Rules ordering people not to do the wrong thing have limitations. Help to measure your organization’s positive impact and empower employees to shape and drive a more ethical business culture.

Taylor argues that current ESG reporting metrics rely too heavily on self-disclosure and policy commitments at the expense of management capacity and meaningful action.

“A great deal of work has been done to identify and apply clear, relevant metrics and issues for each industry, but comparability and consistency across different operating contexts is extremely challenging,” Taylor says.


Taylor suggests applying behavioral-science research on ethics and how human beings really act.

“We’re all far more influenced by the social context and susceptible to motivated reasoning and ethical blind spots than we’d like to believe, and we all look to leadership to set ethical norms,” she says.

Such insights can help professionals to think more fruitfully about organizational design and culture, rather than focusing their efforts exclusively on finding and removing “bad apples.” There must be meaningful sanctions for illegal and unethical behavior. But rules can’t be made for every eventuality, so management needs to make employees more self-aware, considered, able to raise concerns, and knowledgeable about what to do in ambiguous situations.


Employees are often effective at establishing and reinforcing an ethical culture as transparency increases. But corporate scandals have shown that internal whistleblowers have been ignored, even fired, so hotlines for reporting misconduct are insufficient. A well-designed culture-assessment process can help management identify where the biggest concerns lurk.

“I’d encourage all employees to show interest in ethics and to raise concerns and questions in team meetings, company town halls, and discussions with leadership, as well as to start building a culture of internal debate and awareness,” Taylor says.

Organizations need to make progress in aligning annual risk assessments with sustainability-materiality assessments to incorporate systemic issues such as climate change. Strategic-planning teams can use scenario planning, a prerequisite for a credible climate strategy. Many companies’ weakness is focusing on individual events and short-term metrics at the expense of a more systemic approach.

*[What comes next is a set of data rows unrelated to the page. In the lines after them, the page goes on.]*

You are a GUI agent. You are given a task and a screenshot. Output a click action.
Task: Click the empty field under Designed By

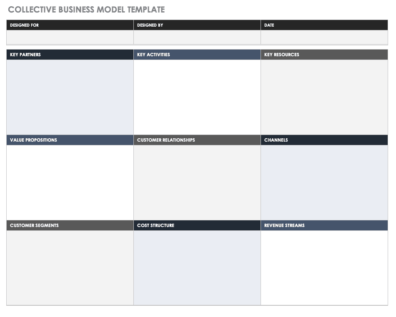pyautogui.click(x=197, y=37)
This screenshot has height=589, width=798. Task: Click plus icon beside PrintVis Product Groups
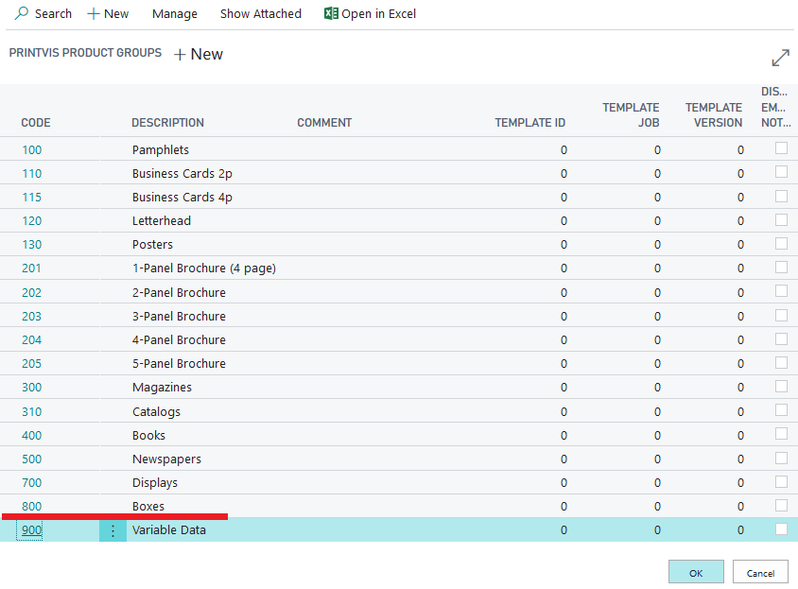tap(181, 55)
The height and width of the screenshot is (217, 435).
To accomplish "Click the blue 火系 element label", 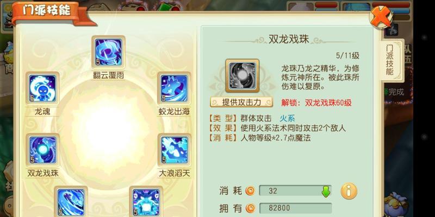I will tap(287, 118).
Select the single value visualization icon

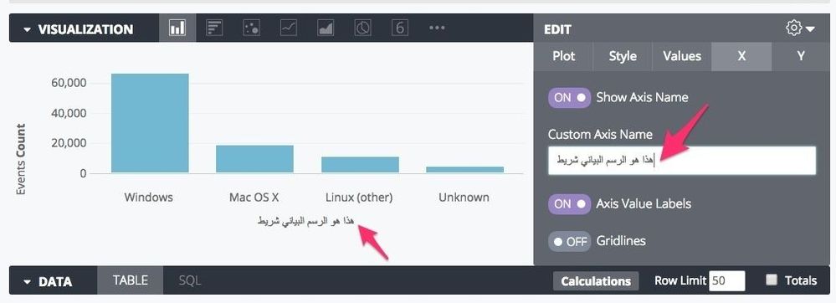[x=399, y=28]
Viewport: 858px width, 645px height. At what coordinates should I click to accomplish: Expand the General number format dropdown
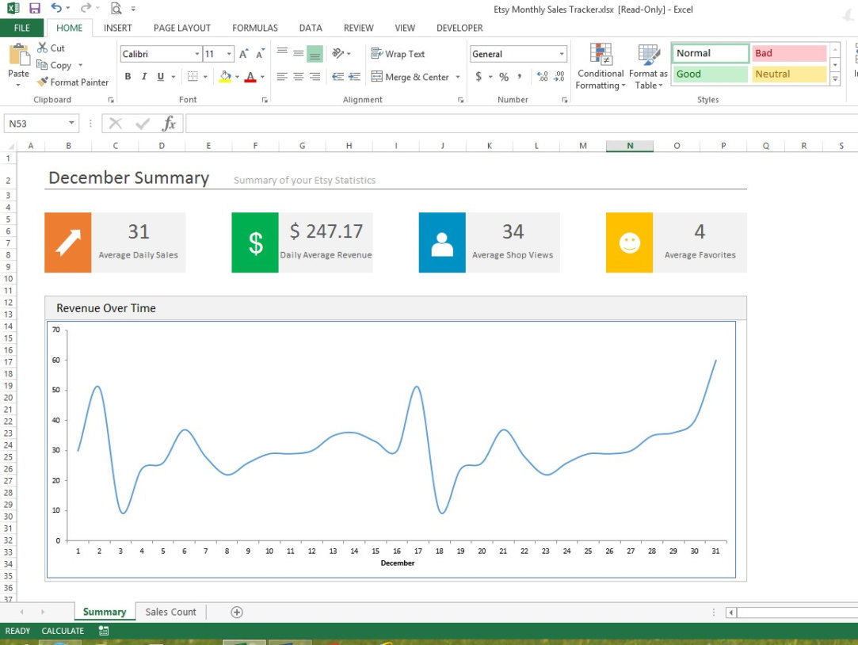562,54
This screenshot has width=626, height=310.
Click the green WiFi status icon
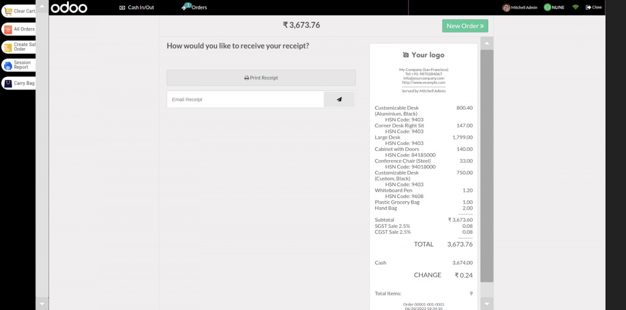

“Scenario planning can open up opportunities for innovation, make companies more resilient to change, and help align strategic direction across the core business and oversight functions, including those responsible for ethics,” Taylor says.

Ethics and sustainability issues present challenges because causation and measurement are both difficult. Environmental costs such as emissions can be easier to quantify, but measuring the climate impacts of your supply chain is still a Herculean task. Measuring the benefits of an effective compliance function or an improved reputation is even harder.

“In the former case, we’re talking about successfully embedding perceptions of risk within an organization; in the latter, we’re trying to evaluate and measure public perceptions,” Taylor says.

Today, 61% of the value of the S&P 500 is in intangible factors such as research and development, brand, reputation, and network effects. Reputation has never been so important, and mitigating reputational risk is a big motivating factor in prioritizing ethics, sustainability, ESG, and CSR.